## Your task
Below are records; the lines starting at the one with "Task: Choose the Sygnały audio option" and ending at the one with "Instruction: Select the" must be reproduced exactly, both included. Pictures must not appear.
(Beginning of Extracted data)
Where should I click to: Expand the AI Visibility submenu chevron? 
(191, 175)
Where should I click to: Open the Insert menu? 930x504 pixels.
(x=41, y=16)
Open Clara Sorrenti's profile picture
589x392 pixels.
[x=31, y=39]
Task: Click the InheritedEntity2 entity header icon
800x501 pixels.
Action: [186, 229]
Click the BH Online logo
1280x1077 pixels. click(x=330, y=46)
(End of Extracted data)
(Beginning of Extracted data)
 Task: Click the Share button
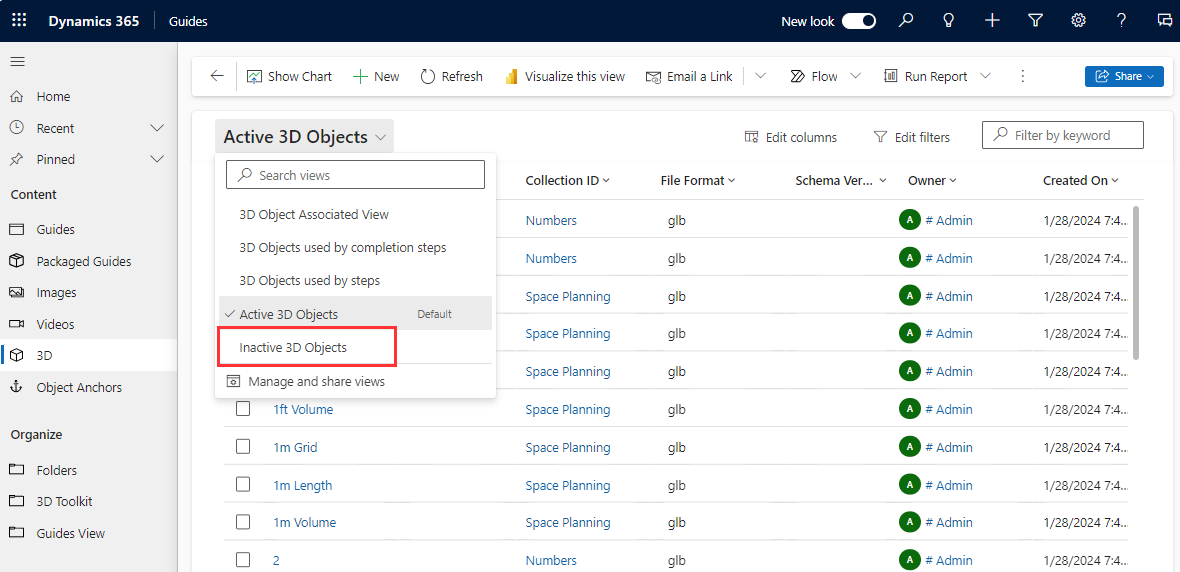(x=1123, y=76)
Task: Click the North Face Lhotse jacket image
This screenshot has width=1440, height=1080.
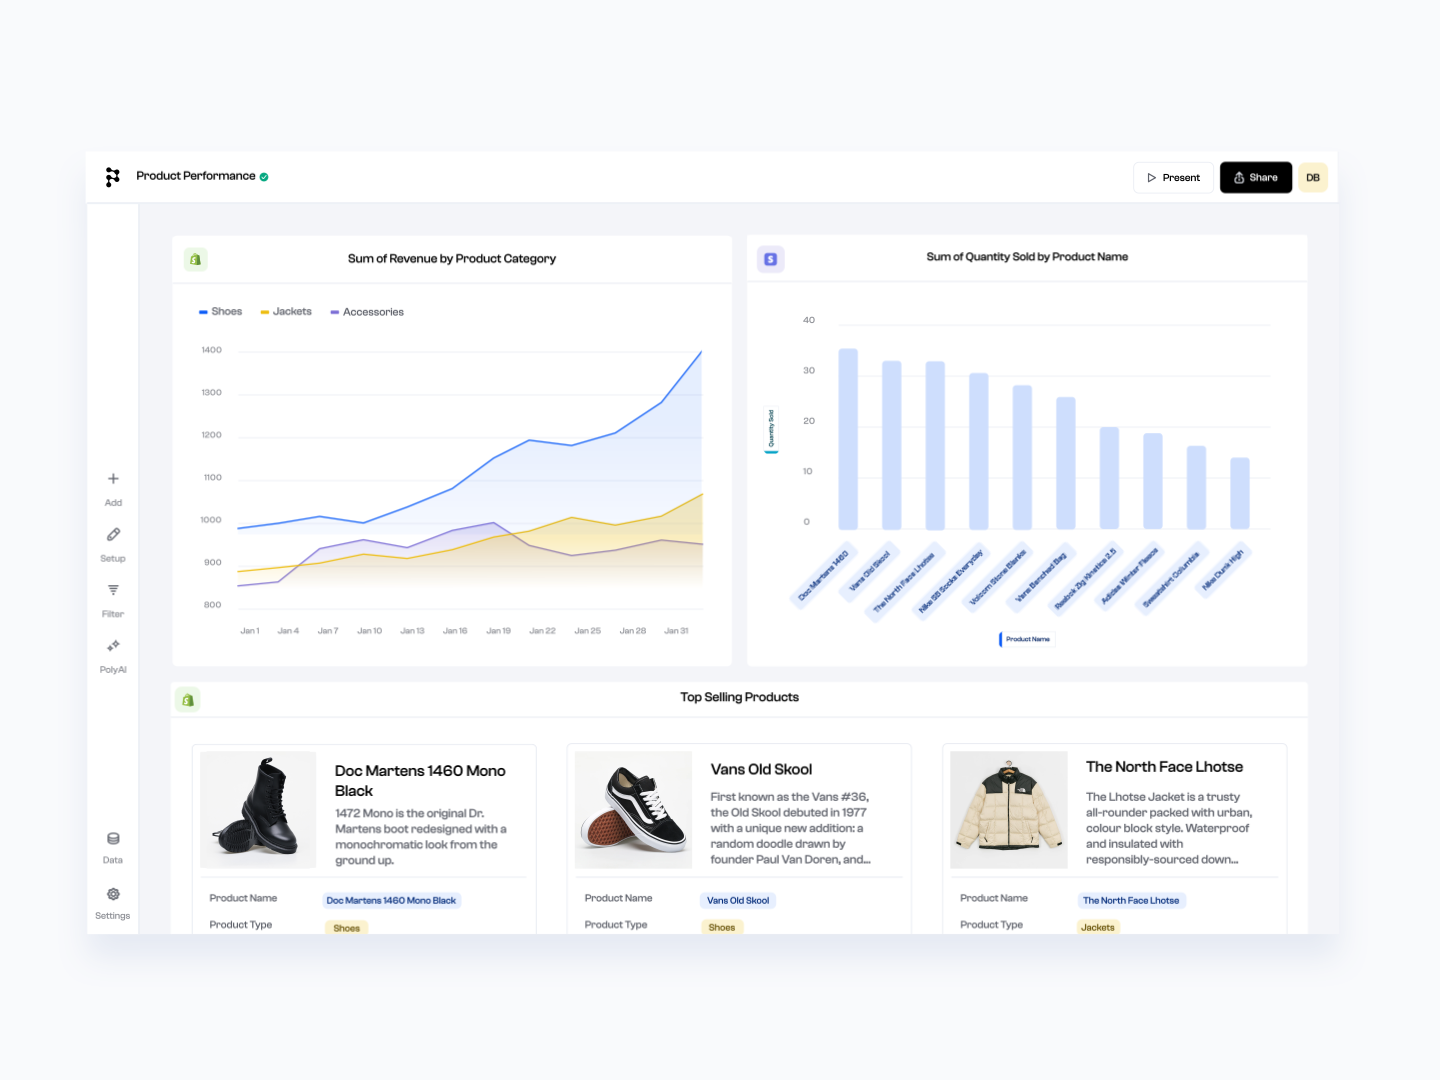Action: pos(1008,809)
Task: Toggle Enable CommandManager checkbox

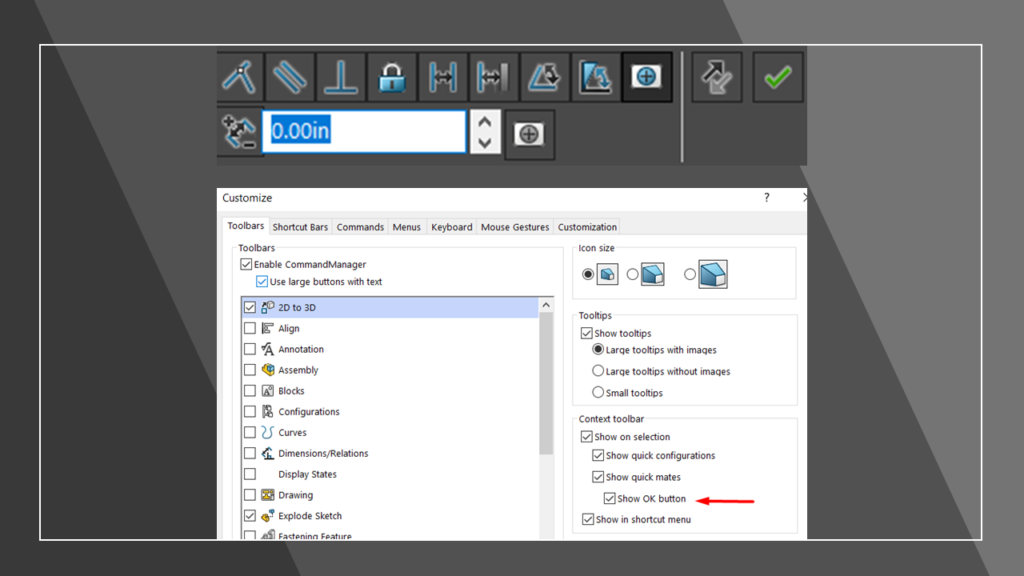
(End of Extracted data)
(Beginning of Extracted data)
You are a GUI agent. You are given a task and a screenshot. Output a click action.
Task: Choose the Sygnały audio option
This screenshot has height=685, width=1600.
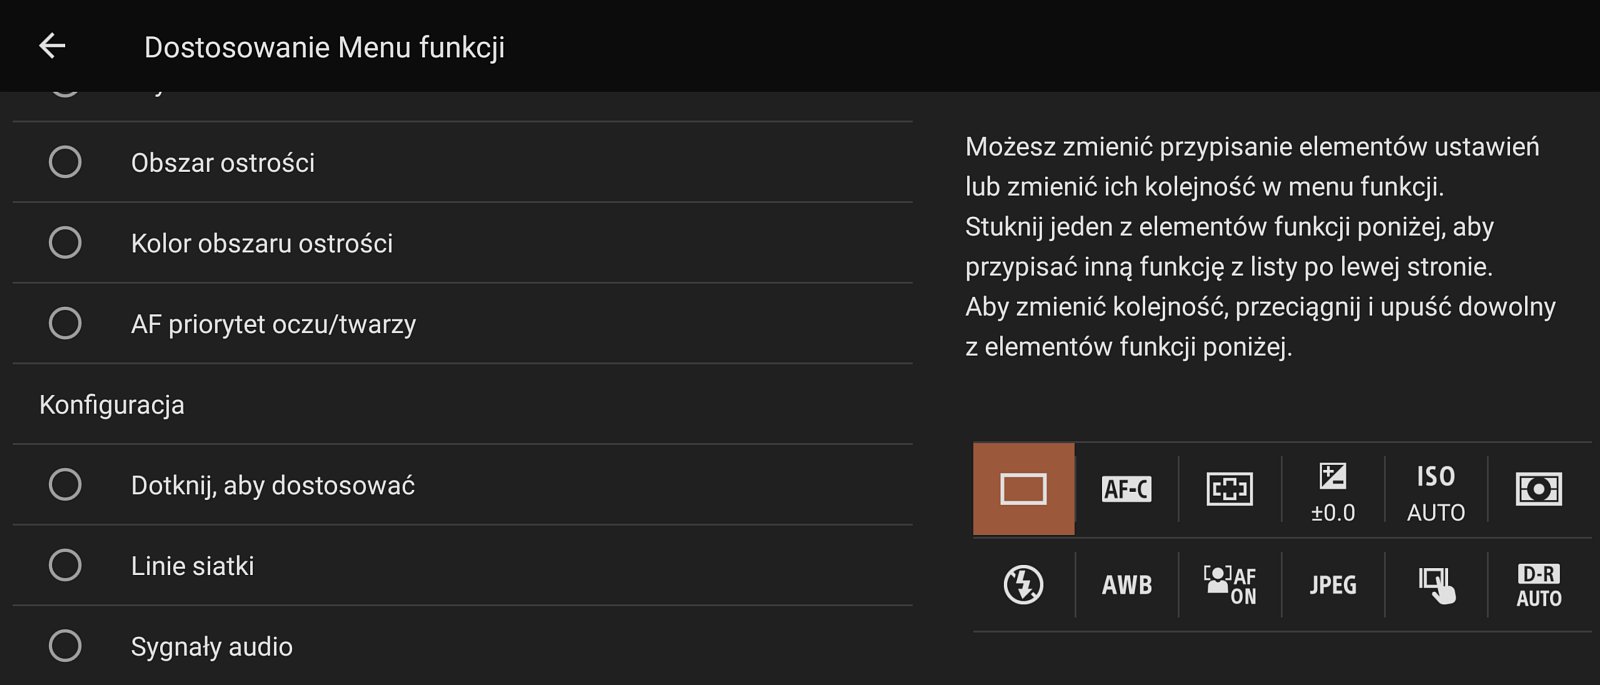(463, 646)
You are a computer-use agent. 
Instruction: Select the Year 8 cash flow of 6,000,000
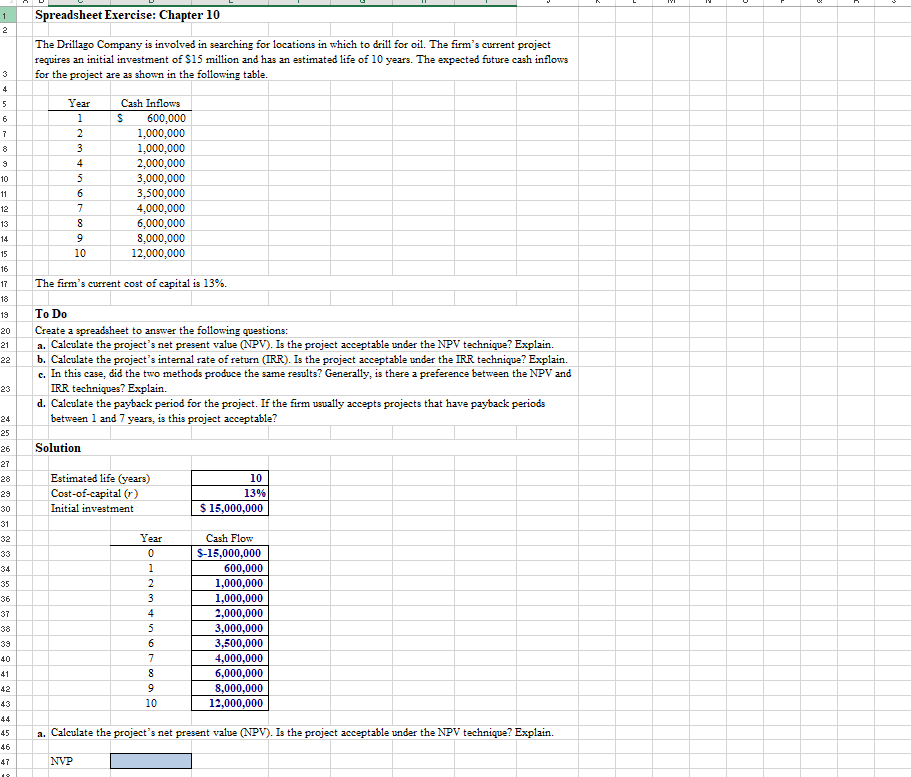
(End of Extracted data)
## Solution to the problem
Task: Choose the Sygnały audio option
This screenshot has height=685, width=1600.
(463, 646)
You are a computer-use agent. 
Instruction: Select the Year 8 cash flow of 6,000,000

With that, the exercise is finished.